### TASK ITEM
Below are some records; print every one of them exactly.

----- DATA SUPPLIED

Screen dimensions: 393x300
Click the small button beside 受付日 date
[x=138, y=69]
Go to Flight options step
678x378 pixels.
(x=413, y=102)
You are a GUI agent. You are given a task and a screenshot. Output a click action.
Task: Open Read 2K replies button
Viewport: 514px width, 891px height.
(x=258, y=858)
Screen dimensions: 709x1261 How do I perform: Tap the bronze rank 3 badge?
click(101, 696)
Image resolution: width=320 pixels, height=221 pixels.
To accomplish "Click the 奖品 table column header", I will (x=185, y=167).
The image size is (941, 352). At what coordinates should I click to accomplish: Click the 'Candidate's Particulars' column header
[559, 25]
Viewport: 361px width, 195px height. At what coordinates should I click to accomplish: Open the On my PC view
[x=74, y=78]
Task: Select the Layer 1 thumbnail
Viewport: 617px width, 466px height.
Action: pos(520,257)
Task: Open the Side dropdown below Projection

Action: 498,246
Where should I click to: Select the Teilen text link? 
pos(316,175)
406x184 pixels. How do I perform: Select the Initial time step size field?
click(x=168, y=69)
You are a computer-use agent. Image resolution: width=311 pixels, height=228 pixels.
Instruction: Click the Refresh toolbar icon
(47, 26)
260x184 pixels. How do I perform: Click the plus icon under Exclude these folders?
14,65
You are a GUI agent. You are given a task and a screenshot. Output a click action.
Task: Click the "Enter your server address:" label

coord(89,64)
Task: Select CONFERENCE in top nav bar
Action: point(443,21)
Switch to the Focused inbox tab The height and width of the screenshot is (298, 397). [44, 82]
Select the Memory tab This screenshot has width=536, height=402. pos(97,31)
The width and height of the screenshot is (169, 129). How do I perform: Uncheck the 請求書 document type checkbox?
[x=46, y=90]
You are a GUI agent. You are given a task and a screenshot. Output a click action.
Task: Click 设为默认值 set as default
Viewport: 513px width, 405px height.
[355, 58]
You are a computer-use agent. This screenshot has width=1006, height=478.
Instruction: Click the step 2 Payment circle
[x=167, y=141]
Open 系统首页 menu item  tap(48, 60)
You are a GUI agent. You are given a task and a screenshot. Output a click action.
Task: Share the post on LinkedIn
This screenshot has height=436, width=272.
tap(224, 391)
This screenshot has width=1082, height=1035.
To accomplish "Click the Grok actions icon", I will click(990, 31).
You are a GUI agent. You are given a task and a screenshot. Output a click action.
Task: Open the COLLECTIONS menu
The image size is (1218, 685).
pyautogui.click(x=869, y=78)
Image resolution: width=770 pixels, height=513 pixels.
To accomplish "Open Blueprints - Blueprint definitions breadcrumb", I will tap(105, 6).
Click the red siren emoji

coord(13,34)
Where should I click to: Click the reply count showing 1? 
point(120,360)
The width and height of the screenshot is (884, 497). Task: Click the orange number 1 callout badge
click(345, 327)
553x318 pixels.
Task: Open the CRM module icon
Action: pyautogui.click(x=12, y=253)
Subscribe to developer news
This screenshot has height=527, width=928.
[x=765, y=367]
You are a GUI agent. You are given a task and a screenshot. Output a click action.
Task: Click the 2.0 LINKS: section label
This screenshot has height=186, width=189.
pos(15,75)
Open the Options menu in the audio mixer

----------

### RESPONSE AREA
Screen dimensions: 393x300
Click the small button beside 受付日 date
[x=138, y=69]
Go to Flight options step
678x378 pixels.
(x=413, y=102)
You are a GUI agent. You are given a task and a screenshot. Output a click action.
Task: Open Read 2K replies button
Viewport: 514px width, 891px height.
(x=258, y=858)
Screen dimensions: 709x1261 How do I perform: Tap the bronze rank 3 badge?
click(101, 696)
Image resolution: width=320 pixels, height=221 pixels.
To accomplish "Click the 奖品 table column header", I will (x=185, y=167).
The image size is (941, 352). At what coordinates should I click to accomplish: Click the 'Candidate's Particulars' column header
[559, 25]
Viewport: 361px width, 195px height. At what coordinates should I click to accomplish: Open the On my PC view
[x=74, y=78]
Task: Select the Layer 1 thumbnail
Viewport: 617px width, 466px height.
Action: pos(520,257)
Task: Open the Side dropdown below Projection

Action: 498,246
Where should I click to: Select the Teilen text link? 
pos(316,175)
406x184 pixels. How do I perform: Select the Initial time step size field?
click(x=168, y=69)
You are a computer-use agent. Image resolution: width=311 pixels, height=228 pixels.
Instruction: Click the Refresh toolbar icon
(47, 26)
260x184 pixels. How do I perform: Click the plus icon under Exclude these folders?
14,65
You are a GUI agent. You are given a task and a screenshot. Output a click action.
Task: Click the "Enter your server address:" label

coord(89,64)
Task: Select CONFERENCE in top nav bar
Action: point(443,21)
Switch to the Focused inbox tab The height and width of the screenshot is (298, 397). [44, 82]
Select the Memory tab This screenshot has width=536, height=402. pos(97,31)
The width and height of the screenshot is (169, 129). How do I perform: Uncheck the 請求書 document type checkbox?
[x=46, y=90]
You are a GUI agent. You are given a task and a screenshot. Output a click action.
Task: Click 设为默认值 set as default
Viewport: 513px width, 405px height.
[355, 58]
You are a computer-use agent. This screenshot has width=1006, height=478.
Instruction: Click the step 2 Payment circle
[x=167, y=141]
Open 系统首页 menu item  tap(48, 60)
You are a GUI agent. You are given a task and a screenshot. Output a click action.
Task: Share the post on LinkedIn
This screenshot has height=436, width=272.
tap(224, 391)
This screenshot has width=1082, height=1035.
To accomplish "Click the Grok actions icon", I will click(990, 31).
You are a GUI agent. You are given a task and a screenshot. Output a click action.
Task: Open the COLLECTIONS menu
The image size is (1218, 685).
pyautogui.click(x=869, y=78)
Image resolution: width=770 pixels, height=513 pixels.
To accomplish "Open Blueprints - Blueprint definitions breadcrumb", I will tap(105, 6).
Click the red siren emoji

coord(13,34)
Where should I click to: Click the reply count showing 1? 
point(120,360)
The width and height of the screenshot is (884, 497). Task: Click the orange number 1 callout badge
click(345, 327)
553x318 pixels.
Task: Open the CRM module icon
Action: pyautogui.click(x=12, y=253)
Subscribe to developer news
This screenshot has height=527, width=928.
[x=765, y=367]
You are a GUI agent. You are given a task and a screenshot. Output a click action.
Task: Click the 2.0 LINKS: section label
This screenshot has height=186, width=189.
pos(15,75)
Open the Options menu in the audio mixer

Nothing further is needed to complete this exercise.